Task material Block Start
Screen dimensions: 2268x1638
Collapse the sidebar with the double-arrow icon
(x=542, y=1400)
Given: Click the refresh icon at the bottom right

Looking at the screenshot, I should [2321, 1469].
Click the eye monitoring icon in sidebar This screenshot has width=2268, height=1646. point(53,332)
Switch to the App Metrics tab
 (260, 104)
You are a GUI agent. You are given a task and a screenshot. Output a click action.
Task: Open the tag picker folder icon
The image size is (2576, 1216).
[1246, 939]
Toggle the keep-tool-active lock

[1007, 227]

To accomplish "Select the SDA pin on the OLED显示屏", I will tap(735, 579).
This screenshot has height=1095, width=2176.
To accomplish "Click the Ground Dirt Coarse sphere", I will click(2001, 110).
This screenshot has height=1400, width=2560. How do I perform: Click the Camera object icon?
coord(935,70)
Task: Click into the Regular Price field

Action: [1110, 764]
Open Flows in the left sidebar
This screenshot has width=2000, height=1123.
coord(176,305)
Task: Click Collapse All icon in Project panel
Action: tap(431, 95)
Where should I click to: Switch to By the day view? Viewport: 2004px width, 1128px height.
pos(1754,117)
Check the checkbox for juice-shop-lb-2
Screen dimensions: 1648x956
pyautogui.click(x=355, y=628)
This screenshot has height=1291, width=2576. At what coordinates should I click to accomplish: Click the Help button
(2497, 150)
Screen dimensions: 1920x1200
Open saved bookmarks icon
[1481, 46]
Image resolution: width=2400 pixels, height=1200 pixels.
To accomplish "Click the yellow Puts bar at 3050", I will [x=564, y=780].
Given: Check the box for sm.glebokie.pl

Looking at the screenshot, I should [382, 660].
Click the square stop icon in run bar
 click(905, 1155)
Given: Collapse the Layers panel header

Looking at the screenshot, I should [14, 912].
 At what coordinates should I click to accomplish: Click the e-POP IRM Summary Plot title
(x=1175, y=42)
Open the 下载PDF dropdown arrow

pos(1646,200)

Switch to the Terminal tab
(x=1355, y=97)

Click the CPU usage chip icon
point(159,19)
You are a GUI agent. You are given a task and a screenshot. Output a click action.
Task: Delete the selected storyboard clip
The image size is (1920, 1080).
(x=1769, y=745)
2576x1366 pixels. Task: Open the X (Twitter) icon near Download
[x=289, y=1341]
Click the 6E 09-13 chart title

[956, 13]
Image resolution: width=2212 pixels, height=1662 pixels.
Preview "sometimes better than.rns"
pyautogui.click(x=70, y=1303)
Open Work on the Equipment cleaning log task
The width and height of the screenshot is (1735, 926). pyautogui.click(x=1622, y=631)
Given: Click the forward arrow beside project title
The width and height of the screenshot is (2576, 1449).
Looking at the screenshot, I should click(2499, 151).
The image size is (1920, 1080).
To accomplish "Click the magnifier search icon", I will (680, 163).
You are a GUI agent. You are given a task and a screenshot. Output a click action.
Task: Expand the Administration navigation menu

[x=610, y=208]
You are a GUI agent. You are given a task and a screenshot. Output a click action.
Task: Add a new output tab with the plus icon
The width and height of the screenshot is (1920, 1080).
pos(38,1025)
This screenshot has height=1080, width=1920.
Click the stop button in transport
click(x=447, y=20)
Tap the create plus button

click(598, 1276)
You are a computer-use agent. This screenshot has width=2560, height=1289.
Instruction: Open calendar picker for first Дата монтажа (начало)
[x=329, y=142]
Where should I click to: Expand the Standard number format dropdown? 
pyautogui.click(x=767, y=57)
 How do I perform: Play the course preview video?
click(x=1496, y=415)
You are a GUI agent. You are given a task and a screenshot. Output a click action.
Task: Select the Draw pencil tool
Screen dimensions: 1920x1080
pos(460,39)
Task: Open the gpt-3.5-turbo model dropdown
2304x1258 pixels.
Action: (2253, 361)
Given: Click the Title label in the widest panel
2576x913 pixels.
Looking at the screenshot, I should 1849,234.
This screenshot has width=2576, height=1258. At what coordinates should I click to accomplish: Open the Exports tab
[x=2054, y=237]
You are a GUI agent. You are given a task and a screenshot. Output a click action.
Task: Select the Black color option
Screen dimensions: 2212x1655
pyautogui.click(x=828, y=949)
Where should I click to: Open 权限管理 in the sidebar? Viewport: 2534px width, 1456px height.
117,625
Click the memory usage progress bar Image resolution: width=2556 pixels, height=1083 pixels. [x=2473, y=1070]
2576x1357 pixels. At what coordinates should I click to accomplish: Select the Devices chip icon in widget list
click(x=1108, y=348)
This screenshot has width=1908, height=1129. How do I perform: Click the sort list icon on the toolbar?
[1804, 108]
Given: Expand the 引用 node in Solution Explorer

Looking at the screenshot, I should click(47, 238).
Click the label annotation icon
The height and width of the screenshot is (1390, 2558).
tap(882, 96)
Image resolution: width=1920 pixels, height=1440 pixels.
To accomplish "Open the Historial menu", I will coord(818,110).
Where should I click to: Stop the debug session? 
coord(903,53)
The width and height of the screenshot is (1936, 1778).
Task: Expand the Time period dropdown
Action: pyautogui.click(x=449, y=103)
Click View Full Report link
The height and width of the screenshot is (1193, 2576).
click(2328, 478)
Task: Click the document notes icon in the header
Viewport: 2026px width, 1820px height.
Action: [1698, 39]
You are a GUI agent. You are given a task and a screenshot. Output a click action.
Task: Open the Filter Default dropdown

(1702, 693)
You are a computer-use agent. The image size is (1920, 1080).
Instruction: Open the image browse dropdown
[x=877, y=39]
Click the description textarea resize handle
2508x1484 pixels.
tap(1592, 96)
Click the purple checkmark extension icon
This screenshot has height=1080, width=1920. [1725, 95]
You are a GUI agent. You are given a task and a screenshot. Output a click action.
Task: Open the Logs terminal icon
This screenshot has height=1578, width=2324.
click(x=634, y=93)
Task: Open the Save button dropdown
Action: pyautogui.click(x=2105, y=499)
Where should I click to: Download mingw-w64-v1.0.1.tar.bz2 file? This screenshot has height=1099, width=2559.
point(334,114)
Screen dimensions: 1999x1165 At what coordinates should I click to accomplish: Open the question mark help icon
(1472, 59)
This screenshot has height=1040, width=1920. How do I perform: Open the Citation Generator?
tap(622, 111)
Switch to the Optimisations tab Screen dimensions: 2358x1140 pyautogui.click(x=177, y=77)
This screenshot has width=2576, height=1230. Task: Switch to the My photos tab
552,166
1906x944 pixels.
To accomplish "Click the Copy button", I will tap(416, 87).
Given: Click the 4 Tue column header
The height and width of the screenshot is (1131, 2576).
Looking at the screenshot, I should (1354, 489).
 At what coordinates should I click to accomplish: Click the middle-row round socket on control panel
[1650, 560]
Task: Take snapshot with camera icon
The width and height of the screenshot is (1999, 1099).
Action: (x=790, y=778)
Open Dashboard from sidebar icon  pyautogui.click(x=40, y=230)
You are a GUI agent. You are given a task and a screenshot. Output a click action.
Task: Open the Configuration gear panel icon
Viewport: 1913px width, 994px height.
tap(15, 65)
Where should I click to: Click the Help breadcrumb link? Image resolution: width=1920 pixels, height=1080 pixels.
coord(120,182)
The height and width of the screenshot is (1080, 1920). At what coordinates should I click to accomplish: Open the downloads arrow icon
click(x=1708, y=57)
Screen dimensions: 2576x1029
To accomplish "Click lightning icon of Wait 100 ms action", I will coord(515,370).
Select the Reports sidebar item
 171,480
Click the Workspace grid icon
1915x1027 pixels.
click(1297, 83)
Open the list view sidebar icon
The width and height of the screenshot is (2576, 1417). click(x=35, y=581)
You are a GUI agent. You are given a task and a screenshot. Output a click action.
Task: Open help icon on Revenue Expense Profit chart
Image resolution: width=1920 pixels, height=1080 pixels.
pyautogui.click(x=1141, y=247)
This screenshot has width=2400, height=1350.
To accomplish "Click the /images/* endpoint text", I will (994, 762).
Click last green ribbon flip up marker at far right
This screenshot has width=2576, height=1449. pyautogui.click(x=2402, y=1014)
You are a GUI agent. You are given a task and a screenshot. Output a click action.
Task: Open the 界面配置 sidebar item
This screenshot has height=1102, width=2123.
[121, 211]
Task material Block End
- _Work to complete_:
Output the line containing "Task: Open help" and all lines after it to the end of the records, exactly as given.

- _Answer_:
Task: Open help icon on Revenue Expense Profit chart
Image resolution: width=1920 pixels, height=1080 pixels.
pyautogui.click(x=1141, y=247)
This screenshot has width=2400, height=1350.
To accomplish "Click the /images/* endpoint text", I will (994, 762).
Click last green ribbon flip up marker at far right
This screenshot has width=2576, height=1449. pyautogui.click(x=2402, y=1014)
You are a GUI agent. You are given a task and a screenshot. Output a click action.
Task: Open the 界面配置 sidebar item
This screenshot has height=1102, width=2123.
[121, 211]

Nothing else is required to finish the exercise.